However, the organization, preparation, and presentation of materials in a class or other instructional setting represent the intellectual effort of the instructor. Instructors have an interest in protecting this intellectual effort and in assuring the accuracy of any public representations of their course lectures and presentations. The classroom should also be a place where instructors feel free to share with students the full range of information available in their subject areas, including results of new research as it is produced, without concern that such new knowledge will be shared prematurely outside the University learning community. Broadly disseminating class notes beyond the classroom community or accepting compensation for taking and distributing classroom notes undermines instructor interests in their intellectual work product while not substantially furthering instructor and student interests in effective learning. Such actions violate shared norms and standards of the academic community.
- Students may not distribute, via the Internet or other means, instructor-provided lecture notes or other instructor-provided materials, except to other members of the same class or with the express consent of the instructor.
- Instructors have the right to impose additional restrictions on course materials in accordance with copyright and intellectual property law and policy. (See Board of Regents Policy: Copyright, Board of Regents Policy: Commercialization of Intellectual Property Rights and Administrative Policy: Copyright Ownership.)
- While students hold the copyright to their own notes from a course, students may not engage in the widespread distribution or sale of transcript-like notes or notes that are close to verbatim records of a lecture or class presentation. Students may share such notes with other students in the same class.
- The provisions of this policy are enforceable as University rules under Board of Regents Policy: Student Conduct Code.
- If the faculty of a department or collegiate unit, as a group, or individual faculty in a particular course, have assented to or authorized the distribution of lecture notes or instructor-provided materials, such action does not violate this policy.
This policy is not applicable to the Duluth campus.
REASON FOR POLICY
One of the advantages of taking classes from faculty who are active researchers in their field is the opportunity for students to learn about research that may not yet be published. If students share the results of this research or scholarship outside the classroom it creates a disincentive for faculty to share this work. The policy also encourages students to take their own course notes rather than rely on the notes of others.

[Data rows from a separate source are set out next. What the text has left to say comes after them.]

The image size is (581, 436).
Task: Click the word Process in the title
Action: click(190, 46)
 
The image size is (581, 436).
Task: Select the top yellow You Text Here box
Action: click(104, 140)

Notes taken in a class are intended for students to use to facilitate their learning in a course, and not to provide profit to an individual student, or to be used by students outside of that particular course.
There are no procedures related to this policy.
There are no forms related to this policy.
- Broad dissemination
- To distribute widely, outside of the confines defined in this policy (e.g. distributing online, distributing to students outside of class, etc.).
- Commercial purposes
- To make a profit, accept compensation or to benefit through any means.
- Express written consent
- Obtaining written affirmative permission from a person.
There are no specified responsibilities related to this policy.
There are no appendices related to this policy.
FREQUENTLY ASKED QUESTIONS
- Is it acceptable to share course notes with students who are taking the course in a subsequent term?
- Students should only share course notes with other students enrolled in the course during the same semester. The instructor teaching a particular course may change, and notes from a previous offering may or may not be applicable to the current offering.
- What does broadly disseminating course materials mean?
- Making course materials available via the internet, broadcasting, or using other media that could reach a wide audience.
- Board of Regents Policy: Commercialization of Intellectual Property Rights
- Board of Regents Policy: Copyright
- Board of Regents Policy: Student Conduct Code
- Administrative Policy: Copyright Ownership
- December 2009 - Policy now applies to Crookston campus.